Round Table: The object of analysis – practices and theories

Contributors
Mario Baroni (GATM), Alessandro Bratus (GATM), Julian Horton (SMA), Francis Maes (VvM), Nicolas Meeús (SFAM, SBAM), François Picard (SFAM), Tatiana Tsaregradskaya (OMT), Christian Utz (GMTh)

1. The object of analysis

Analysis traditionally relied on the assumption that pieces of music are aesthetic objects amenable to scholarly contemplation.
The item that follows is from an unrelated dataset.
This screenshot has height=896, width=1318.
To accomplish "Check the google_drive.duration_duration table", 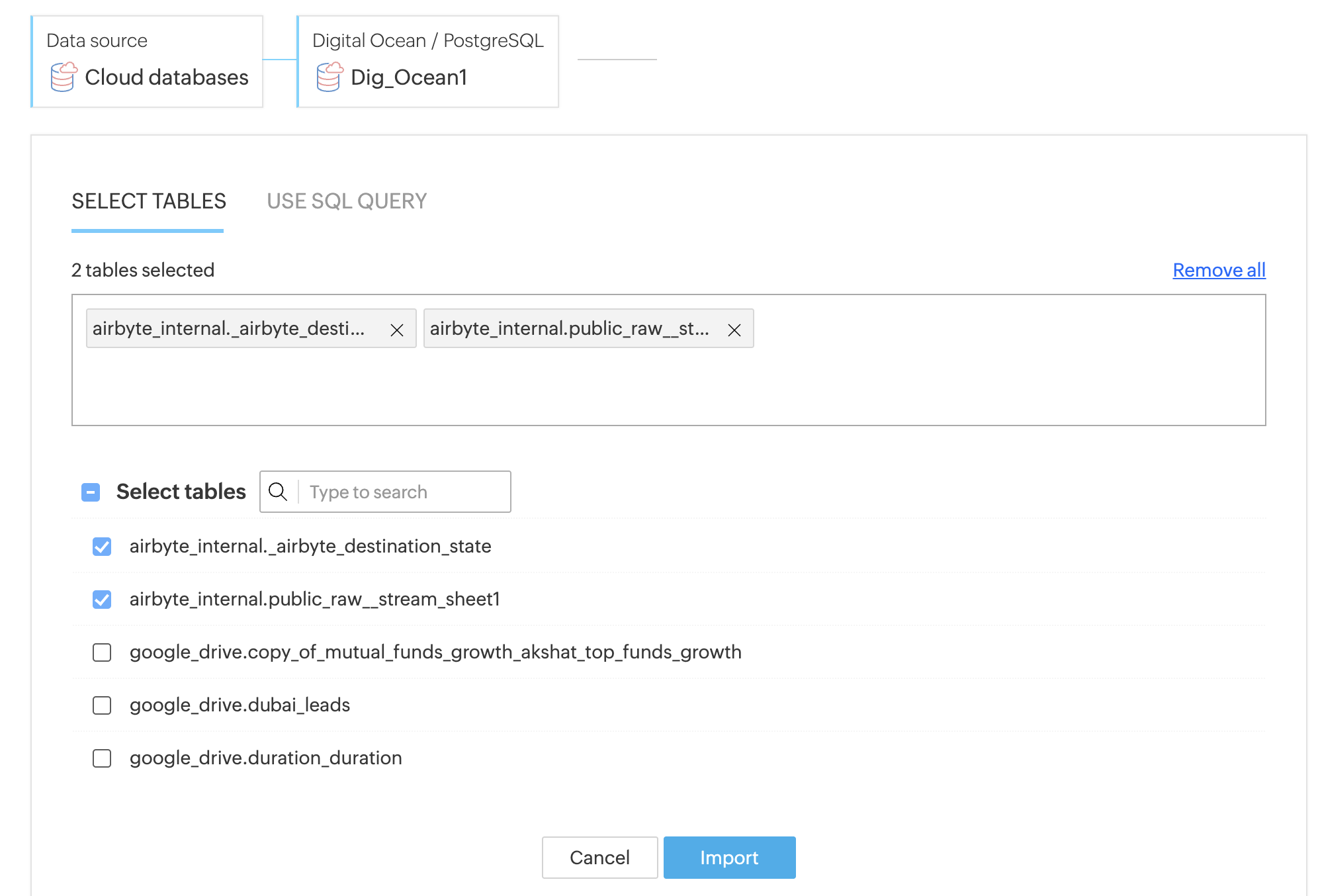I will pyautogui.click(x=102, y=758).
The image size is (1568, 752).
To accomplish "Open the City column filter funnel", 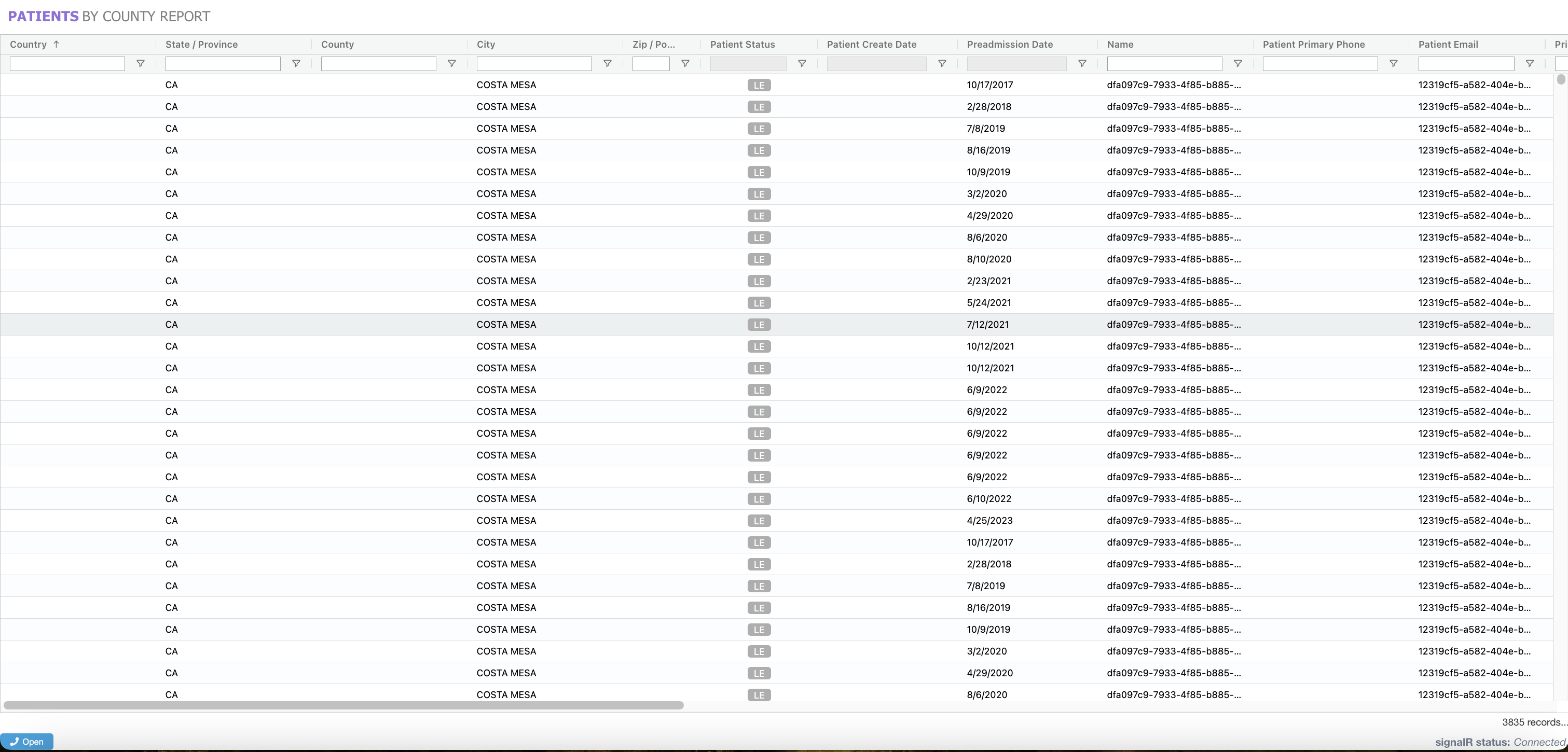I will [x=607, y=63].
However, music presents itself as a plural
phenomenon, consisting not only in traces (e.g. a score) but also in actions (performance, perception).

Is it tenable, in these conditions, to continue assuming that musical works are objects
for analysis?

How can musical activities or processes be captured and rendered analytically
amenable?

Or can research dispense with the objectification of music?

Could the aim, the scope, the nature of analysis itself be modified by the consideration
of different types of musical works?


2. Historically and Culturally Informed Analysis vs Structuralism

Recent trends of historically informed analysis and new repertories (non-Western music, jazz, ‘popular’ music) call for renewed approaches.

To what extent do these approaches require evaluation procedures rooted in
knowledge of historical and cultural contexts?

Don’t they threaten the notion of the autonomy of music?

And are they compatible with the idea of closure, of internal coherence, that seems
inherent in a structural analysis?

What can be the particular role of music theory and analysis in the investigation of the
relationship between music itself and its context?